2️⃣ RSS Feeds → Behind a Paywall → Deprecated Functionality

Next up: RSS. We reworked the plugin to pull from StoryGraph’s XML feeds… only to hit another wall. Turns out they’re locked behind a “Plus” subscription. I ponied up and then found out the feeds were deprecated. Classic AI wild goose chase. Those “Check these statements. AI can be wrong.” warnings should indeed be heeded.

3️⃣ Data Export → Bingo

Finally, after digging through account settings, I spotted StoryGraph’s Export Data feature. One quick download later and boom: a clean, reliable source of truth. No scraping, no chasing ghosts. Just good old-fashioned data export.

🔧 The Plugin Takes Shape

The next pieces to build were the actual plug-in functionality which was much faster than figuring out how to retrieve the data.

  • Admin Upload: Built a simple upload screen in the WordPress admin where I can drop in the data file instead of relying on live fetches.
  • Smart Parsing: Gemini helped map out fields like Title, Author, and Read Status.
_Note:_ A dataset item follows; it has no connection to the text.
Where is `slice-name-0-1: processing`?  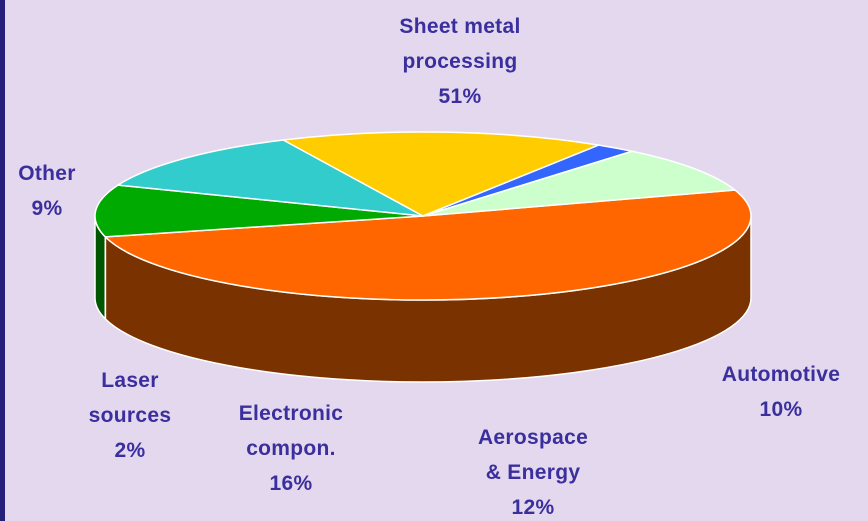
slice-name-0-1: processing is located at coordinates (460, 62).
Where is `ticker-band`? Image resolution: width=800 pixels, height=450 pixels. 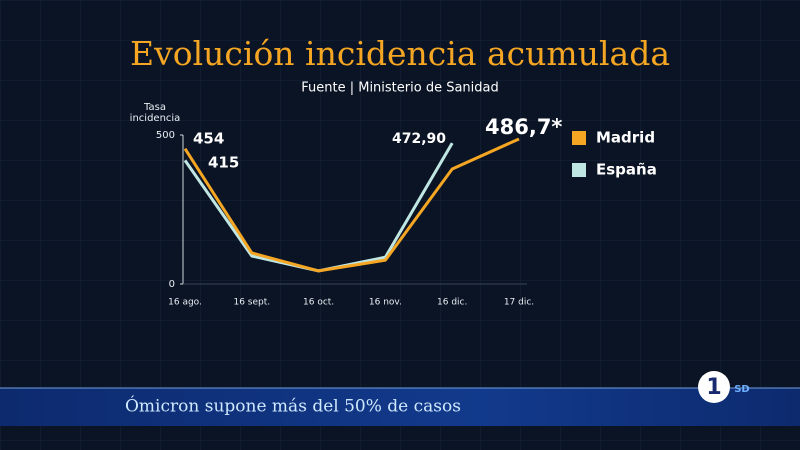 ticker-band is located at coordinates (400, 407).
We ironed out some bugs around file types and capitalization quirks.
  • Cover Art Magic: For a more visual display, we hooked into the Open Library API to grab book covers using ISBN numbers.

📈 The Result

What began as a plain text list can now be a polished, dynamic, and visual display of my reading life right on my WordPress site. This project wasn’t just about writing code. It was about thinking creatively, adapting on the fly, and using AI as a true vibe-coding partner to get to a smarter solution.